Portal Poemax jest prowadzony we współpracy ze stowarzyszeniem Salon Literacki

wychodzę w nocy
palić na ganek, słyszę
spadają jabłka

znajduję Wenus,
mruga nerwowo, myślę:
co ja tu robię

trawa tłumi stuk,
serce przyspiesza: łup, łup,
żona mnie woła

wchodzę do domu
zahipnotyzowany
niebieskim okiem

Ilość odsłon: 1137

Komentarze

listopad 25, 2018 21:00

xlax!
Nie wykluczam',że chociaż częściowo masz rację.
Dziękuję za ocenę tekstu. Pozdrawiam.

listopad 25, 2018 10:52

Niepotrzebnie przyjąłeś (i to na siłę) formę czterech haiku. Moim zdaniem tytuł jest całkowicie od czapy. Zaczynasz egzystencjalistycznie, a kończysz rebusem - co to, UFO złożyło wizytę żonie? Sądzę, że można tekst podratować. Pozdrawiam

listopad 25, 2018 09:42

Cieszę się Joanno, ze rozumiesz co chciałem przekazac. Dzięki za komentarz.

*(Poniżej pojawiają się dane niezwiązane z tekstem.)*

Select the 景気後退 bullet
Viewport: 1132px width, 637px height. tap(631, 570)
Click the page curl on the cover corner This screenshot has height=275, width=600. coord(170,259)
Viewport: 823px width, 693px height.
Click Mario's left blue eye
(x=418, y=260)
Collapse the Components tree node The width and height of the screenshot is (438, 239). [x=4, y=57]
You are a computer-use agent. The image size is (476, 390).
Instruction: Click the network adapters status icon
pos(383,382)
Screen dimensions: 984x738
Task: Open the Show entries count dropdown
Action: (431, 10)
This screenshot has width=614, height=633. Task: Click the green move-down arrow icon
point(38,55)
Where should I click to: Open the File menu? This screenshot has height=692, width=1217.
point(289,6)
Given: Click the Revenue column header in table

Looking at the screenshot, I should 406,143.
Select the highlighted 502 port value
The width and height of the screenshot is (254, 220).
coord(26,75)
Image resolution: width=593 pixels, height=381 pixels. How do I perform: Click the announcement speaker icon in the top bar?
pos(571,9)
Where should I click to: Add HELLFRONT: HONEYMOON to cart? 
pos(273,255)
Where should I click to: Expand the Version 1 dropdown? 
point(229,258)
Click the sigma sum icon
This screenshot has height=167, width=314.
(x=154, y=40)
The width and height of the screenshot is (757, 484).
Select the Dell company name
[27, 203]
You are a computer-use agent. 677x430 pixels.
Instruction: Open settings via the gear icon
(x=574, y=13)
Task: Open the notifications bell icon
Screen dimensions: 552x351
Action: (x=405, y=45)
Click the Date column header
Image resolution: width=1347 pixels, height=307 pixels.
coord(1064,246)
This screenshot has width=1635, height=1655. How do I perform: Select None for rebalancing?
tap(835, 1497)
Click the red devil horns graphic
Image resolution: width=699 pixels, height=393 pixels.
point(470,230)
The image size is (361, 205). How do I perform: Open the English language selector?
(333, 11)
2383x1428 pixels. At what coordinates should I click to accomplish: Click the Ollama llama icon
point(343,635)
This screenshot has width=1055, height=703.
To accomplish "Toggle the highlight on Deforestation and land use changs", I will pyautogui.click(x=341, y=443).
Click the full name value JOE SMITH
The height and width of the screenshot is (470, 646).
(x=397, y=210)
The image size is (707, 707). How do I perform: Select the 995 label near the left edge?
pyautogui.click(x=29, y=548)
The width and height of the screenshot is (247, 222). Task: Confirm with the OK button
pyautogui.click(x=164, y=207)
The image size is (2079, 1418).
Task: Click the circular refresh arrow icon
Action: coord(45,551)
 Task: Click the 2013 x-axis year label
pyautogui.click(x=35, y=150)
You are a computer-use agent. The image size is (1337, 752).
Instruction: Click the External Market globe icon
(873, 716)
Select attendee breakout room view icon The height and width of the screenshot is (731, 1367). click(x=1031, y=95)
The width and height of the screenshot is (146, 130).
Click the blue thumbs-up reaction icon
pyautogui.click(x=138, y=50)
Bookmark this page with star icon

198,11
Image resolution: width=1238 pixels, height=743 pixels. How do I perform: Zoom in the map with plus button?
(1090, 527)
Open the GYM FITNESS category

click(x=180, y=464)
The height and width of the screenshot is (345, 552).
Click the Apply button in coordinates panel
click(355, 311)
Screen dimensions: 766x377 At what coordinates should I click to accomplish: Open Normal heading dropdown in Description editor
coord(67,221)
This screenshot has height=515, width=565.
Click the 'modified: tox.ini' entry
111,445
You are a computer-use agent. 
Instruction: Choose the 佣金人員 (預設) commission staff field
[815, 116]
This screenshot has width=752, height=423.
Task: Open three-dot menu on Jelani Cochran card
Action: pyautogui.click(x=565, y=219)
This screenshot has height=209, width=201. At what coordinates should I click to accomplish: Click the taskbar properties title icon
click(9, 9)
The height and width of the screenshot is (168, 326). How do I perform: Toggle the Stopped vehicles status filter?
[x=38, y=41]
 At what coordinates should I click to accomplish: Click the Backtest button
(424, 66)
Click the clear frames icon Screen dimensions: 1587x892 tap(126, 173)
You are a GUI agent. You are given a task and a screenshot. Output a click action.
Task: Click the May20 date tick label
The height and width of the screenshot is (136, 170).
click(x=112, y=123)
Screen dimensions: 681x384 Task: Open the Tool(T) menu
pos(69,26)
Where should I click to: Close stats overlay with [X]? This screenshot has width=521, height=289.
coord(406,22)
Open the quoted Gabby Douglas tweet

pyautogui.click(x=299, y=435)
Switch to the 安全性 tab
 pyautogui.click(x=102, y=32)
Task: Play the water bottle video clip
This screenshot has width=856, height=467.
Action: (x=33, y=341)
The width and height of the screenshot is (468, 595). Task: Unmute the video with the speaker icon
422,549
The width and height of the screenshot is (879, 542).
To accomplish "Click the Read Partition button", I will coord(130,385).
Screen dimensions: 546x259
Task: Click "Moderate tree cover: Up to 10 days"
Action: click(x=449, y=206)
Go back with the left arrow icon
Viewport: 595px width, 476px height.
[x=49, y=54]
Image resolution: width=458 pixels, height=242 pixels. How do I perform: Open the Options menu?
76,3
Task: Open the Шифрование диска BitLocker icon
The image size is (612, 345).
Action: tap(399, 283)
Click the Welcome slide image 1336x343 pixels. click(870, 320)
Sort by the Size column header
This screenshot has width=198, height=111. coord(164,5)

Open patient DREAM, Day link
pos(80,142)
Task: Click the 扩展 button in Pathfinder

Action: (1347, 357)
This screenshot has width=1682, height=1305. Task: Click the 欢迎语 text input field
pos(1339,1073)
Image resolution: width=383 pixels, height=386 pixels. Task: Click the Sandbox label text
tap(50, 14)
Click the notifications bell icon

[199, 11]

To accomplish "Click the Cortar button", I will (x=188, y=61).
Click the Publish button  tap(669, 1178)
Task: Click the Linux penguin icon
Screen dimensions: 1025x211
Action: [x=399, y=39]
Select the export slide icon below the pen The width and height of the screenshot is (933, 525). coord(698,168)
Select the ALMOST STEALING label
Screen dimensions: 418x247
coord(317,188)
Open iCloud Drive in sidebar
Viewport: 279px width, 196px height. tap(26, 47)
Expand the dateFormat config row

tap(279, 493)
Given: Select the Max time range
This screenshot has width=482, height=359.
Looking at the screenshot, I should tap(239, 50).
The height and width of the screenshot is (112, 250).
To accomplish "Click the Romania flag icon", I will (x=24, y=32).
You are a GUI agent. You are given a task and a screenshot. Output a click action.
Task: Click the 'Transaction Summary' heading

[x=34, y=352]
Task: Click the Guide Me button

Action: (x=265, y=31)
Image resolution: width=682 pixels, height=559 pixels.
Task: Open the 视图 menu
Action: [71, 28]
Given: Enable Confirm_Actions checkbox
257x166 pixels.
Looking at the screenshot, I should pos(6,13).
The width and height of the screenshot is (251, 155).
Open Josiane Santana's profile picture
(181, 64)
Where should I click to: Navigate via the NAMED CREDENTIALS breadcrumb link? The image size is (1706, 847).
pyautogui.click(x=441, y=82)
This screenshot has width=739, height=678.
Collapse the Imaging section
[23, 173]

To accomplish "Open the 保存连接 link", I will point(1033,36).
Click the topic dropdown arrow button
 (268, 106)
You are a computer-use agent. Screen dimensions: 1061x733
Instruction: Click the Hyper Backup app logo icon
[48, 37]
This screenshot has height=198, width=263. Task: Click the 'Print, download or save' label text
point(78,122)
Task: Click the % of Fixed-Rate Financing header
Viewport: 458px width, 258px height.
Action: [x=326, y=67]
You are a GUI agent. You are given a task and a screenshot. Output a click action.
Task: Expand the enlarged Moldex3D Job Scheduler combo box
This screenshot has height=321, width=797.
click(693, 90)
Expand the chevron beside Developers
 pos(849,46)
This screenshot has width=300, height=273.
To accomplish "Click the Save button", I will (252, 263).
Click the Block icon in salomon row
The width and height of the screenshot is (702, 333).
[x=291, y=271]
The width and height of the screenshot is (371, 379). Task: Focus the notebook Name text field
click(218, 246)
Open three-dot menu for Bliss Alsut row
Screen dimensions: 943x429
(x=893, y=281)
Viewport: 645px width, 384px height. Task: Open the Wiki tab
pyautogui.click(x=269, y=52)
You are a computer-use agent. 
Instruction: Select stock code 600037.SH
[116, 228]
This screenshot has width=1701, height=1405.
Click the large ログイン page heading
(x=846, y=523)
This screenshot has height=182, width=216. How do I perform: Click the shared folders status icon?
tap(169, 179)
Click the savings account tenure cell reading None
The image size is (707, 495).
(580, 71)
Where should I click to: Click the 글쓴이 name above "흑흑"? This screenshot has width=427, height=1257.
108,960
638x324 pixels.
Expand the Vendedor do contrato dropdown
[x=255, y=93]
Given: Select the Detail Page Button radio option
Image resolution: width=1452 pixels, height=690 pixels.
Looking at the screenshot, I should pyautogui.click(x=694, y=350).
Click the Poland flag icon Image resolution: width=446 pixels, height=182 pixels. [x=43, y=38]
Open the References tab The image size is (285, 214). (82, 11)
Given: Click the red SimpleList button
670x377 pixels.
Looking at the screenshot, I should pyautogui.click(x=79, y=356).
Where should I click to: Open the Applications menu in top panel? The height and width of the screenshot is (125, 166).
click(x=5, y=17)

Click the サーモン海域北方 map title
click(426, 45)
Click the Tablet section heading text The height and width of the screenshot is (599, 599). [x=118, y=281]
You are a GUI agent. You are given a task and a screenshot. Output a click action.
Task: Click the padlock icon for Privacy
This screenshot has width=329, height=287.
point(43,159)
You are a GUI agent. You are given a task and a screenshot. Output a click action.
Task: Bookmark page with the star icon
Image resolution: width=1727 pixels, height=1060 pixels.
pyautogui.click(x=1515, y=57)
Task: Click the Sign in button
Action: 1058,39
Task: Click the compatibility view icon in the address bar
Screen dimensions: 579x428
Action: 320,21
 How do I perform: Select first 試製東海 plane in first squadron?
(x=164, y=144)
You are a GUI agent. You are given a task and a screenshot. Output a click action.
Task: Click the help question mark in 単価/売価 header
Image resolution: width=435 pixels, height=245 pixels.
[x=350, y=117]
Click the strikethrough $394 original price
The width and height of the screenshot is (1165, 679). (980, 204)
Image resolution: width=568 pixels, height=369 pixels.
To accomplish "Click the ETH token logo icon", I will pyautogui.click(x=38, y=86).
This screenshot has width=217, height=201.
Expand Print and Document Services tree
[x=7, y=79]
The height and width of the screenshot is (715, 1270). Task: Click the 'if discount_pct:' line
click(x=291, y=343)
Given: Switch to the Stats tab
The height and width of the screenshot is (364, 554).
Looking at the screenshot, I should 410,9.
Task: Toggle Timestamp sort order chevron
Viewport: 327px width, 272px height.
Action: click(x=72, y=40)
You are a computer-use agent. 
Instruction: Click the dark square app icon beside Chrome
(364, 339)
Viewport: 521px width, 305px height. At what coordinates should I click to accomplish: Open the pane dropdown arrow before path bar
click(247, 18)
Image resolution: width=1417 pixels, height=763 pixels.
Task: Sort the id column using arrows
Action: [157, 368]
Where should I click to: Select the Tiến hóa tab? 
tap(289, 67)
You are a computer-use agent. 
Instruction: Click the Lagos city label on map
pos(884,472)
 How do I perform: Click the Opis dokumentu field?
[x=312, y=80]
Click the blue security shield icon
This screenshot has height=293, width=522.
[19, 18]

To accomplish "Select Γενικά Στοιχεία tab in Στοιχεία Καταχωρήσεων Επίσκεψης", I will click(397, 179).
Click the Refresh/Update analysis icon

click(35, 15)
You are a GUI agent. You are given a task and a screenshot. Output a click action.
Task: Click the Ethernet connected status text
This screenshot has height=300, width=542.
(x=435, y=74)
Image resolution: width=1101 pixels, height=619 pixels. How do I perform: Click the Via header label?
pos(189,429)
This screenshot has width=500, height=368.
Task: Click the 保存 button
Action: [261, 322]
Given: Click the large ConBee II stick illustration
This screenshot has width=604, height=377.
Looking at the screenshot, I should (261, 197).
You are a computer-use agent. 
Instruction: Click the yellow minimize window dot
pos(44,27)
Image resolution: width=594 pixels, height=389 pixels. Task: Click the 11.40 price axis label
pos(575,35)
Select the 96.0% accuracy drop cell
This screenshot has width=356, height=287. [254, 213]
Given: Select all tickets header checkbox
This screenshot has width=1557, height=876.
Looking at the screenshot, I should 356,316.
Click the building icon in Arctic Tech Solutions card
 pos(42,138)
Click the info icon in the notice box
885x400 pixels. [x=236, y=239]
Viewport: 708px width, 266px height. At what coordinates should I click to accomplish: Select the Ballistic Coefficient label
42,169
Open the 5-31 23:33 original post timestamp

Pozdrawiam.

listopad 24, 2018 23:04

Wenus jest planetą ale też nazywana Gwiazdą Wieczorną, Gwiazdą Poranną
i owszem migocze, mruga

ale przed (w wierszu)…
co palić? a może w ogóle bez palenia,
po „spadają jabłka”
dałabym
„trawa tłumi stuk”
i bez „łup, łup” bo wtedy masz niepotrzebny rym
i może bez żony?
Zakręcony masz ten wiersz, trochę niepoukładany
ale rozumiem
co Autor chce mi przekazać.

Pozdrawiam :)

listopad 24, 2018 22:30

Marcin!
Nie rozumiem twojego komentarza. Pozdrawiam.

listopad 24, 2018 20:32

Leszek
Wenus mruga niebieskim. A jeśli nie mruga to migocze. Pozdrawiam.

listopad 24, 2018 20:27

Mnie uczono że planety tym różnią się od gwiazd, że gwiazdy mrugają a planety nie.
Więc kto ma rację?

listopad 24, 2018 18:46

Jakieś to "coś" wyżej halucynogenne, ale nie ma nic przeciwko. Na razie.